In 2006, Sen. Joe Lieberman fled the Democratic party to run as an Independent after losing the Democratic primary.
In 2012, he may abandon the independent label altogether.
The feisty Connecticut senator, who joined former Vice President Al Gore on his 2000 presidential ticket, said late Tuesday that he may run as a Republican in his 2012 Senate race.
“I like being an independent, so that’s definitely a possibility,” the Connecticut senator said. “But I’d say all options are open.”
Will he run as a Republican? “Unlikely,” he said, but wouldn’t “foreclose any possibility.”
“I’ve reached the stage in my career where I’m not measuring every step I take based on how it’s going to affect the next election,” Lieberman said. “I think if you do that, you end up compromising the quality of your service.”

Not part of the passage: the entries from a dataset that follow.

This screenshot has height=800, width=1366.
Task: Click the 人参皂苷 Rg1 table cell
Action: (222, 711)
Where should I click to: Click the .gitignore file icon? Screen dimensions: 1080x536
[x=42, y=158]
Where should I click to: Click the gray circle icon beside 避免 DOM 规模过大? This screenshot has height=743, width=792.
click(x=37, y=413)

Lieberman angered Democrats when he backed out of a deal which would allow seniors to buy in to Medicare at 55. As he was the crucial 60th vote Democrats need to advance the bill, Democrats were forced to concede the issue and now have removed the Medicare buy-in — and the so-called public option — from their healthcare package.

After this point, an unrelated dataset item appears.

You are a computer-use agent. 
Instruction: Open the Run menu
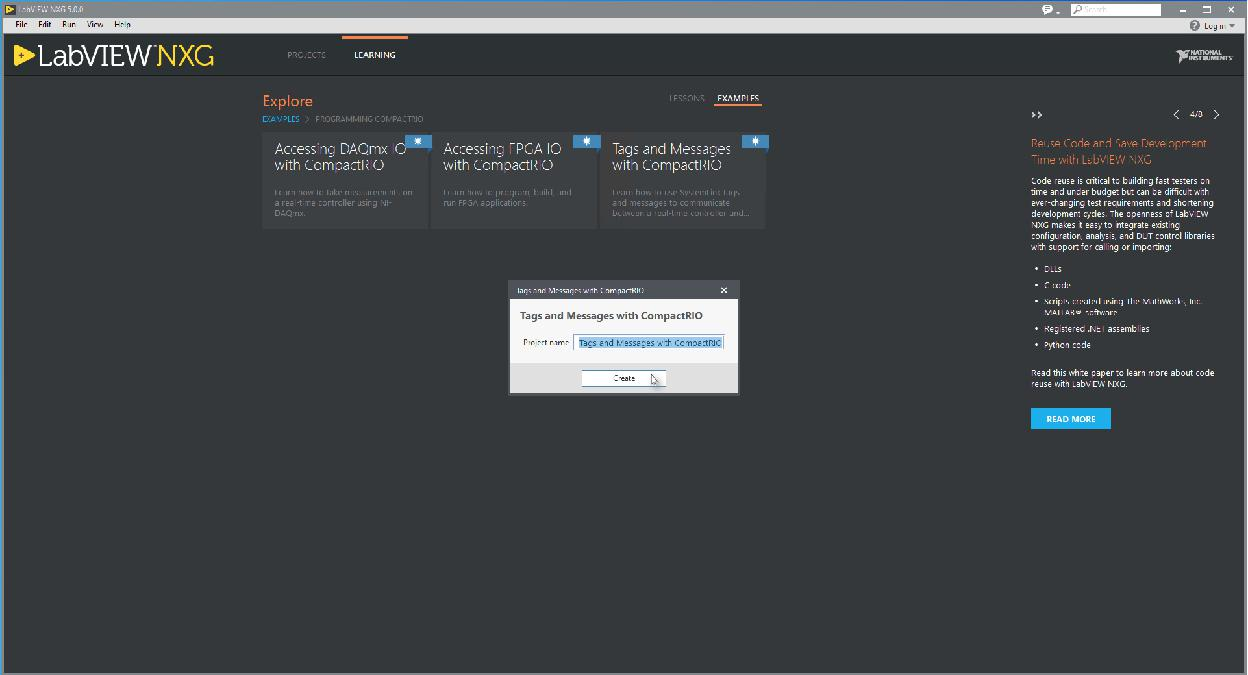pos(68,24)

“I knew some of them were upset about positions I’d taken,” Lieberman told reporters Tuesday. “But like each of them, I didn’t get elected by telling my voters in Connecticut that I would follow the majority of my caucus even if I thought on some things they were wrong. We each have to do what we think is right.”
Connecticut employs thousands in the insurance industry — some 22,000, according to a recent media accounting.